Wednesday, December 23, 2015



Large and small, the media almost all bow before an agenda set by the Left:  A report from the front

By Nicholas Stix

I'd come to New York City from West Germany in 1985, planning to become a millionaire philosopher. That hadn't quite panned out.

In 1990, while employed as a full-time social worker, I also produced the first of three issues of A Different Drummer, a political literary magazine I conceived of during grad school, and used its title as a stepping stone into New York City journalism.
New York Newsday was by far the most radical leftwing paper in town, but it was also the only one that actively solicited and published submissions from local nobodies for its "Urban I" op-ed feature. To borrow from Chicago pol Abner Mikva, I was the ultimate "nobody nobody sent."

When in March 1990, NYN published my essay about working as a foster-care caseworker with racist, violent, black parents, my boss (of a new job - not as a foster caretaker) immediately canned me and, I found out later, resolved to blacklist me.
I kept sending in submissions, all "on spec," i.e., with no obligation on the paper's part, and in early 1991, NYN published another, a quintessentially Jewish New York piece about an encounter with an obnoxious, black panhandler, "Beggars Can be Schmoozers."

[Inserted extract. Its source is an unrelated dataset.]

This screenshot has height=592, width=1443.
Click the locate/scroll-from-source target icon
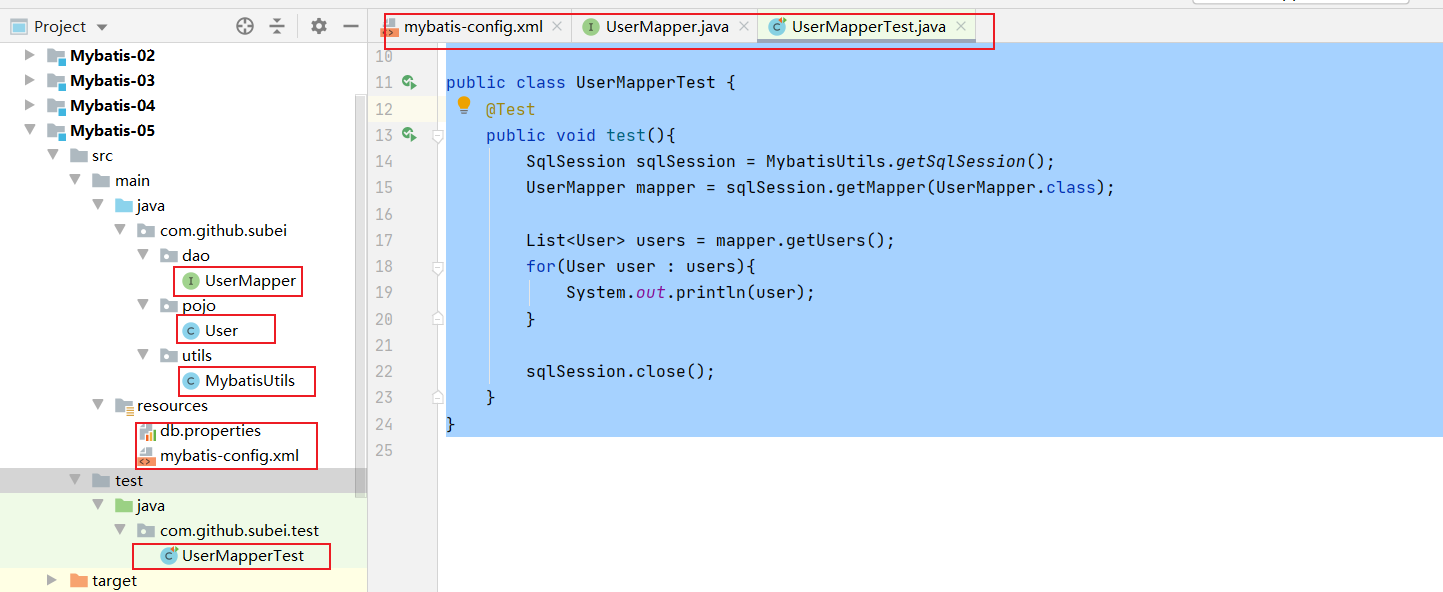click(245, 26)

In the piece, I echo my old grad school logic professor, Michael Levin, who argued that since 25% of black men ages 20-29 were convicted felons then under the supervision of the criminal justice system (in jail, prison, or on probation or parole), one was justified in crossing the street to avoid them.

In response, NYN published a sophomoric essay by a black, CUNY Baruch College sophomore who suffered from toxically high self-esteem. He smugly lectured Levin that the black man he avoided on the street was a potential friend.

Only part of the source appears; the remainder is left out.